#### [Teks yang Diberikan]

Dari sumur padhangmbulan 15/08/2011
BETAPA luas dan mendalam percikan ilmu yang ditawarkan oleh sumur Padhang mBulan. Pengantar yang disampaikan oleh Cak Nun, Cak Fuad, maupun Mas Toto Raharjo di awal-awal pengajian yang saya tulis hingga lima bagian sebelumnya, sesungguhnya pintu pembuka dari gerbang ilmu yang ingin disuguhkan pada malam hari itu. Maka, ketika waktu beranjak semakin malam, cipratan-cipratan informasi yang disampaikan, refleksi-refleksi atas sejumlah kasus baik di luar maupun dalam negeri, seluruhnya dikemas menjadi ilmu hingga mengerucutkan sebuah kesadaran, bagaimana mestinya seorang manusia berlaku dalam kehidupan.
“Teman-teman sekalian, dengan semua hal yang telah dituturkan, bukan berarti kita akan membuat negara baru, ingin mengganti proklamasi 1945, anti tahun Masehi, dan lain sebagainya. Tujuan kita cuman satu, supaya kita semua sadar dan ingat, kapan dalam kehidupan ini harus ikut Tuhan, ataukah harus membuat sendiri sesuai dengan kemampuan masing-masing,” demikian ditegaskan Cak Nun menggarisbawahi uraian-uraian yang diungkapkan.
“Nek awakmu melok Gusti Allah, tuntunan bal-balan gak onok ndek Qur’an. “Ya ayyuhannas bal-balono, Ya ayyuhannas ping-pongo, Ya ayyuhannas nepilo, Ya ayyuhannas ngarito” gak onok. Nepil manuk gak onok tuntunane ndek Qur’an. Kalau yang dimaksud tuntunan adalah kalimat eksplisit atau terang-terangan menyebut suatu pekerjaan. Tapi kita kan boleh bal-balan untuk menyehatkan badan.”
Artinya, memang terbuka ruang kebebasan bagi manusia untuk menciptakan sejumlah kreatifitas dalam kehidupan. Bahwa manusia harus berani membuka cakrawala berpikirnya adalah kemutlakan yang tak bisa ditawar. Meskipun pada saat yang sama, keputusan atas kebebasan berkreatifitas itu sendiri tetap harus berada pada koridor yang matang, tidak melanggar syareat, dan merupakan buah dari kematangan-kematangan intelektual maupun pikiran.
“Bebas itu untuk menemukan keterbatasan, bukan bebas untuk kebebasan. “ demikian ditandaskan oleh Cak Nun. ”Bahwa untuk paham batas, Anda harus bebas dulu. Untuk bisa berhari-raya, Anda harus berpuasa dahulu. Untuk supaya Anda nduwe bojo sitok, awakmu kudu ndelok wong wedok minimum satus. Jadi, dari seluruh perempuan yang telah Anda “pandang” itu, Anda tetap harus hanya memilih satu. Kalau Anda bebas memandang wong wedok sak akeh-akehe, lantas njajal sak akeh-akehe, itu bukan kebebasan namanya,” seloroh Cak Nun yang tentu saja disambut tawa oleh para jama’ah.

#### [Informasi yang Diberikan]
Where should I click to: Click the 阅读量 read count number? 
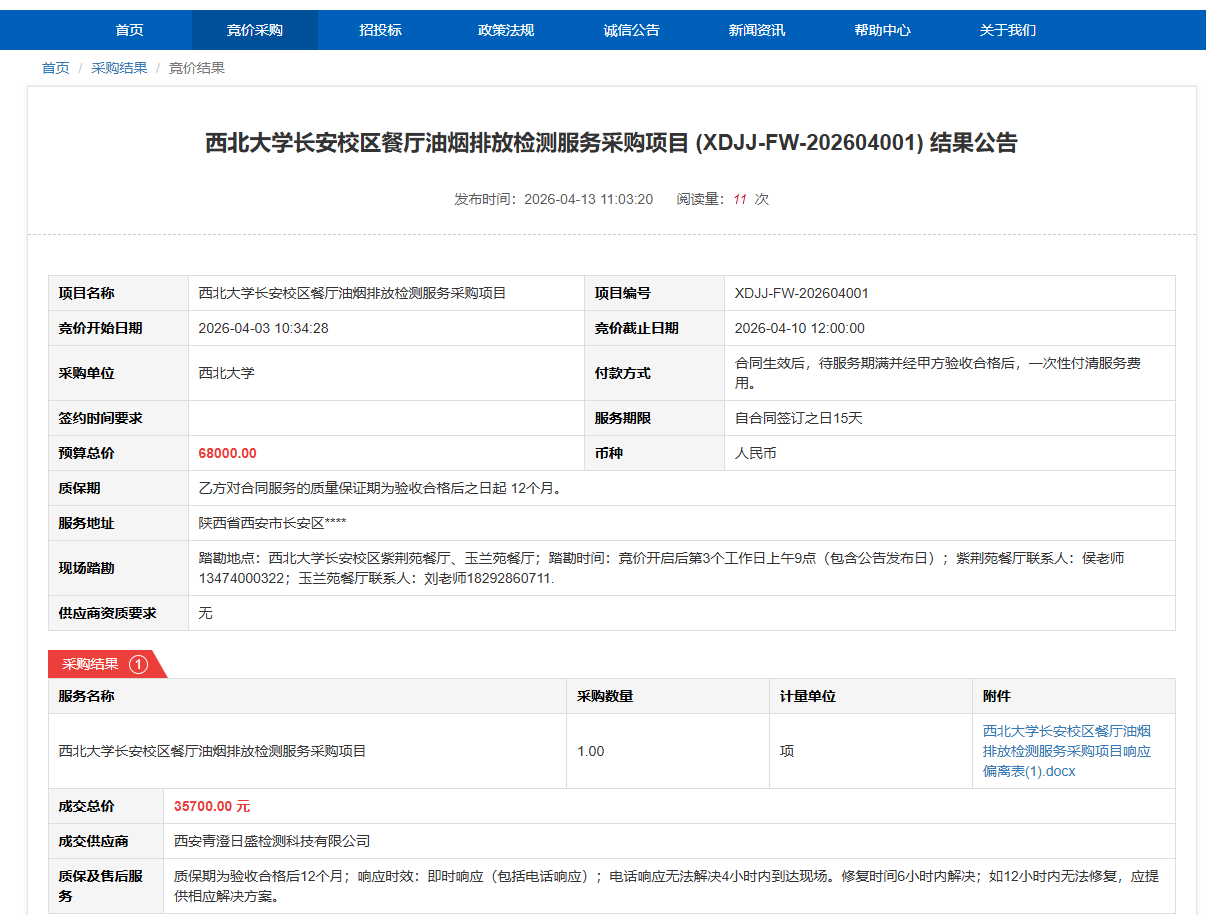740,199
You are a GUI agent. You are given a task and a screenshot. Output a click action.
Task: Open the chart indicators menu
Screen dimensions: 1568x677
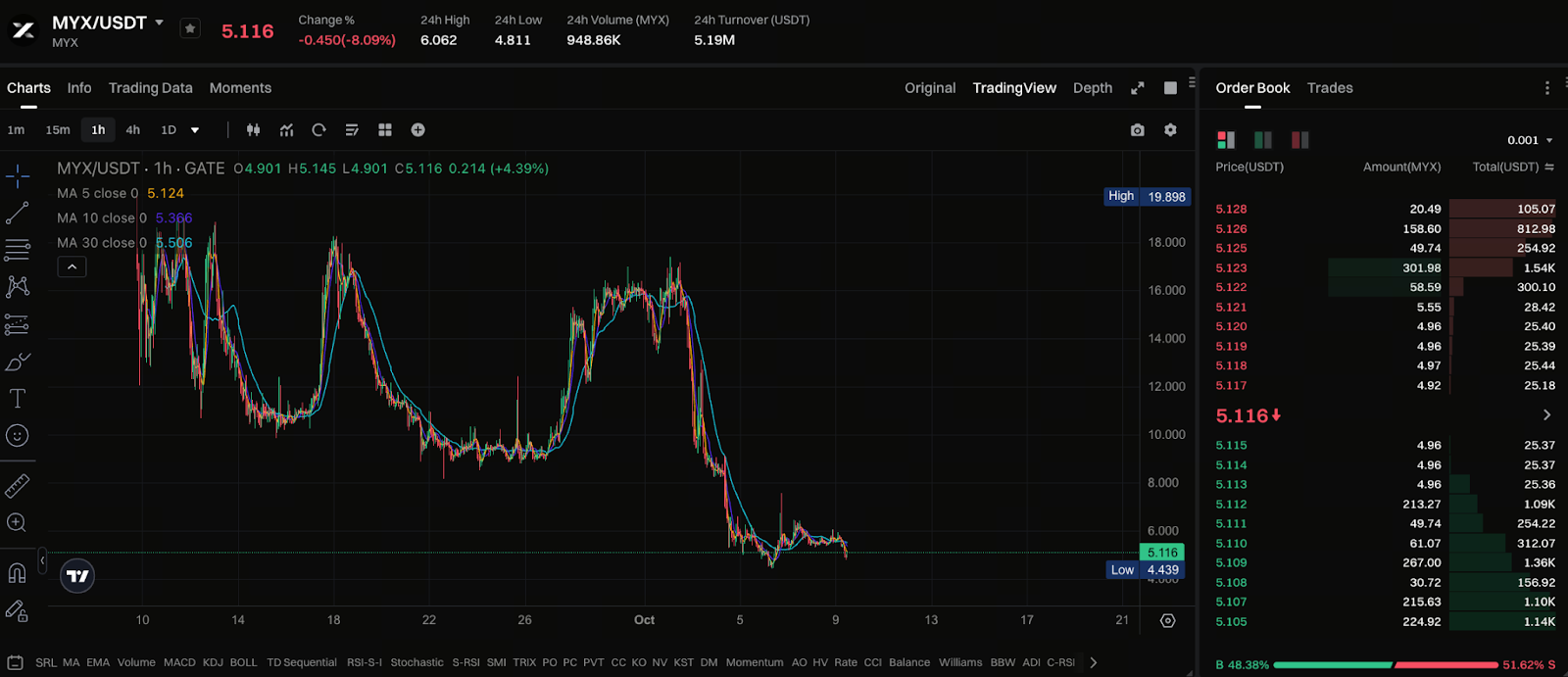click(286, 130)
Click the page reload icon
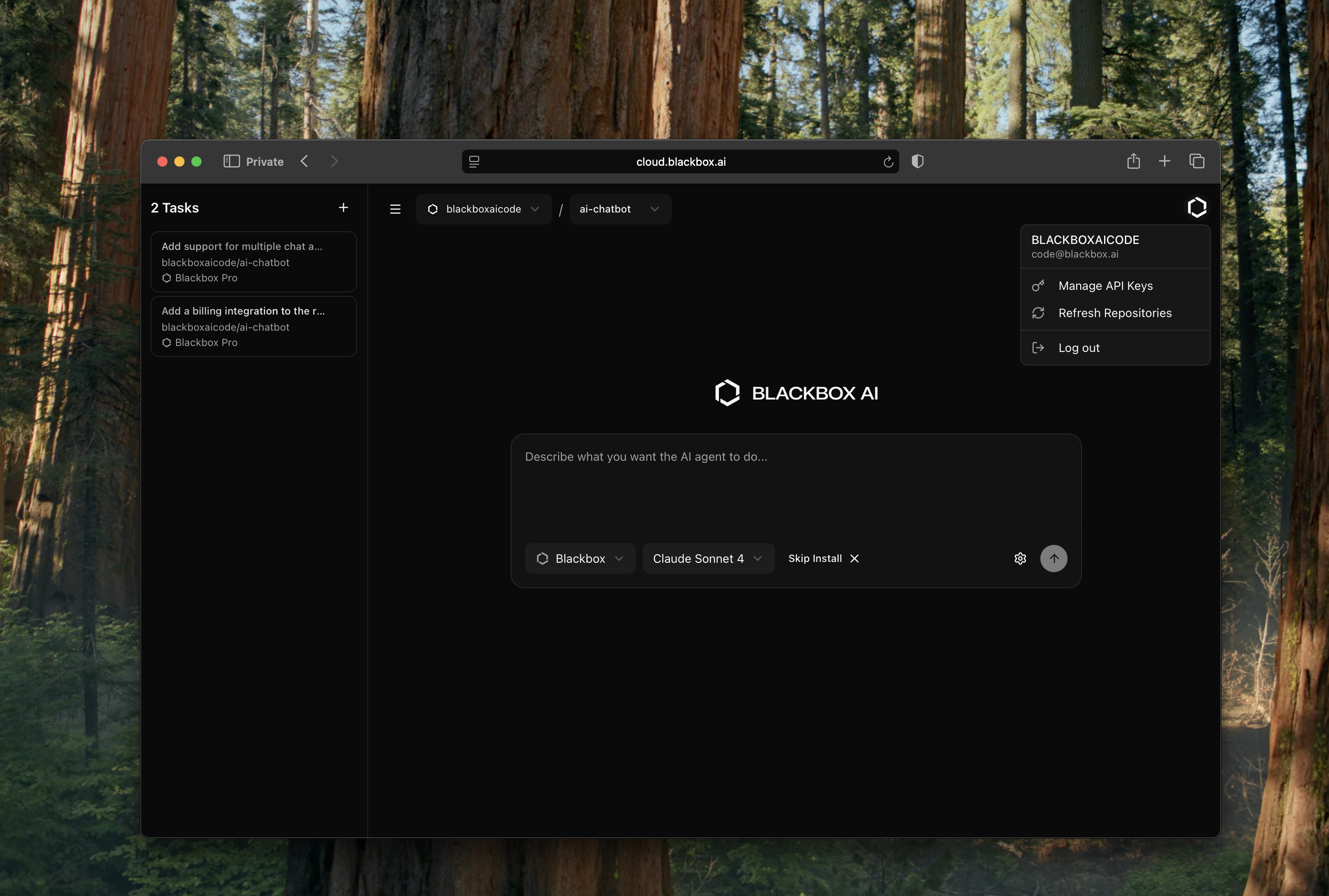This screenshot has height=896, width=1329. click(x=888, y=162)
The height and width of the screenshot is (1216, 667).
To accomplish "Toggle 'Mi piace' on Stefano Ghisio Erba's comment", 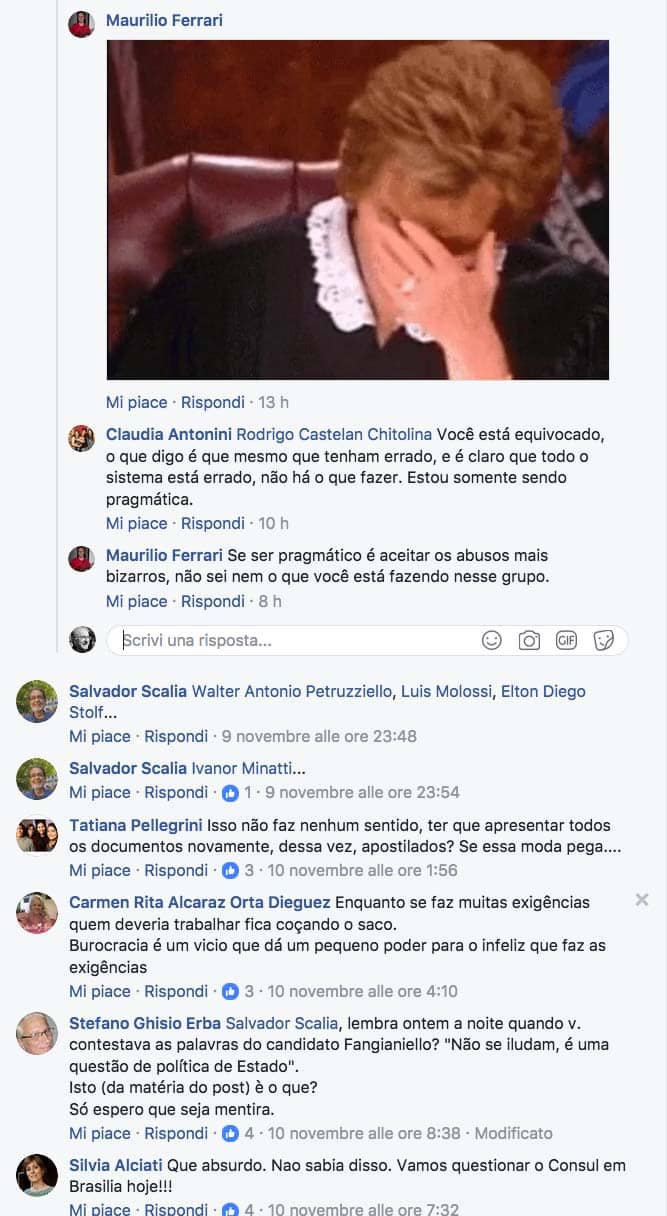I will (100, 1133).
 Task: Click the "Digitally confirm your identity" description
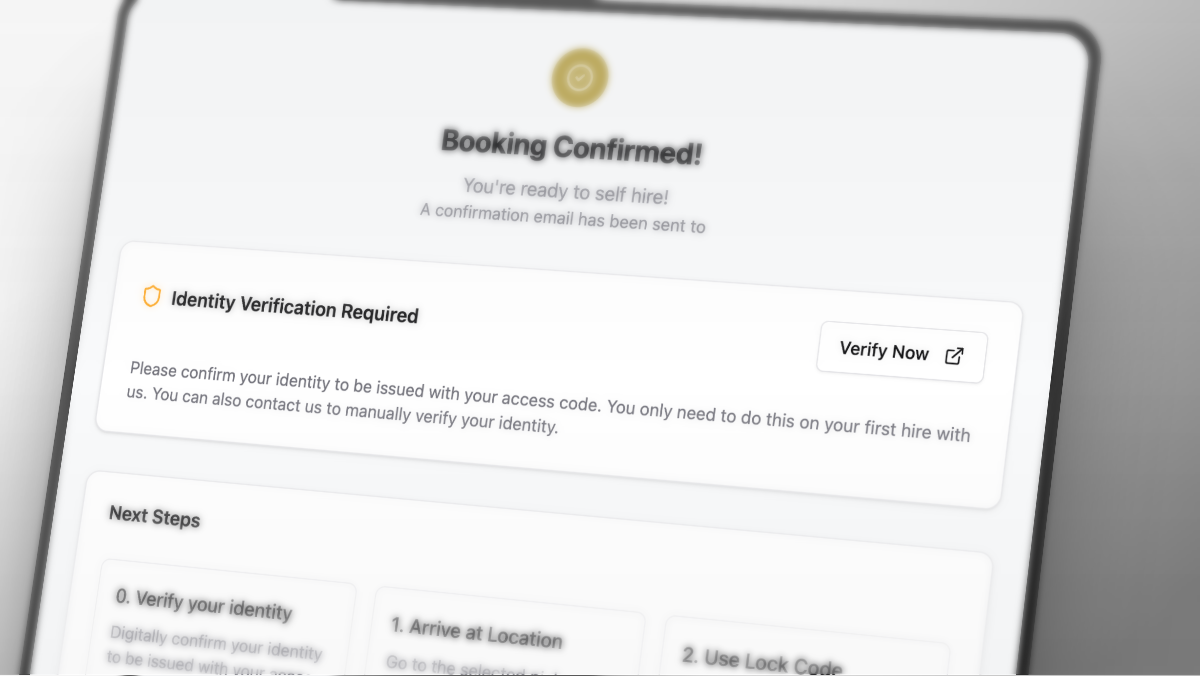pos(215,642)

#### [Tugas Wajib]
a: Menurut tulisan tentang pengajian Padhang mBulan, mengapa orang tetap boleh bermain bola walaupun Qur'an tidak menyebutnya secara terang-terangan? Jelaskan dalam satu sampai tiga kalimat.
b: Ulangi persis satu bagian dari tulisan tentang pengajian Padhang mBulan: mulai dari kata-kata yang memuat "Dari sumur padhangmbulan", lalu berhenti setelah "berlaku dalam kehidupan.".
c: Teruskan tulisan tentang pengajian Padhang mBulan mulai dari bagian terakhirnya.
Item-item tersebut tidak dibutuhkan di sini.

#### [Jawaban Tiap Tugas]
a: Bermain bola boleh karena gunanya untuk menyehatkan badan. Qur'an memang tidak memuat tuntunan yang menyebut bal-balan secara eksplisit, tetapi manusia punya ruang kebebasan untuk berkreativitas dalam kehidupan.

b:
Dari sumur padhangmbulan 15/08/2011
BETAPA luas dan mendalam percikan ilmu yang ditawarkan oleh sumur Padhang mBulan. Pengantar yang disampaikan oleh Cak Nun, Cak Fuad, maupun Mas Toto Raharjo di awal-awal pengajian yang saya tulis hingga lima bagian sebelumnya, sesungguhnya pintu pembuka dari gerbang ilmu yang ingin disuguhkan pada malam hari itu. Maka, ketika waktu beranjak semakin malam, cipratan-cipratan informasi yang disampaikan, refleksi-refleksi atas sejumlah kasus baik di luar maupun dalam negeri, seluruhnya dikemas menjadi ilmu hingga mengerucutkan sebuah kesadaran, bagaimana mestinya seorang manusia berlaku dalam kehidupan.

c:
Jadi, kebebasan yang dimaksud Cak Nun bukan berarti bebas dalam arti sebebas-bebasnya. Kebebasan yang ditawarkan adalah membuka cakrawala seluas-luasnya untuk menentukan satu rumah. Sebab menurut Cak Nun, ideologi kebebasan selama ini sering disalah-artikan oleh manusia-manusia modern. Padahal sejatinya, inti keselamatan kehidupan justru terletak pada keterbatasan. Dalam islam, tuntunannya jelas seperti yang dicontohkan Rasulullah, makan jangan sampai kenyang, jangan makan sebelum lapar, dan lain sebagainya. Bukankah hal tersebut merupakan batas yang harus disadari demi keselamatan umat manusia?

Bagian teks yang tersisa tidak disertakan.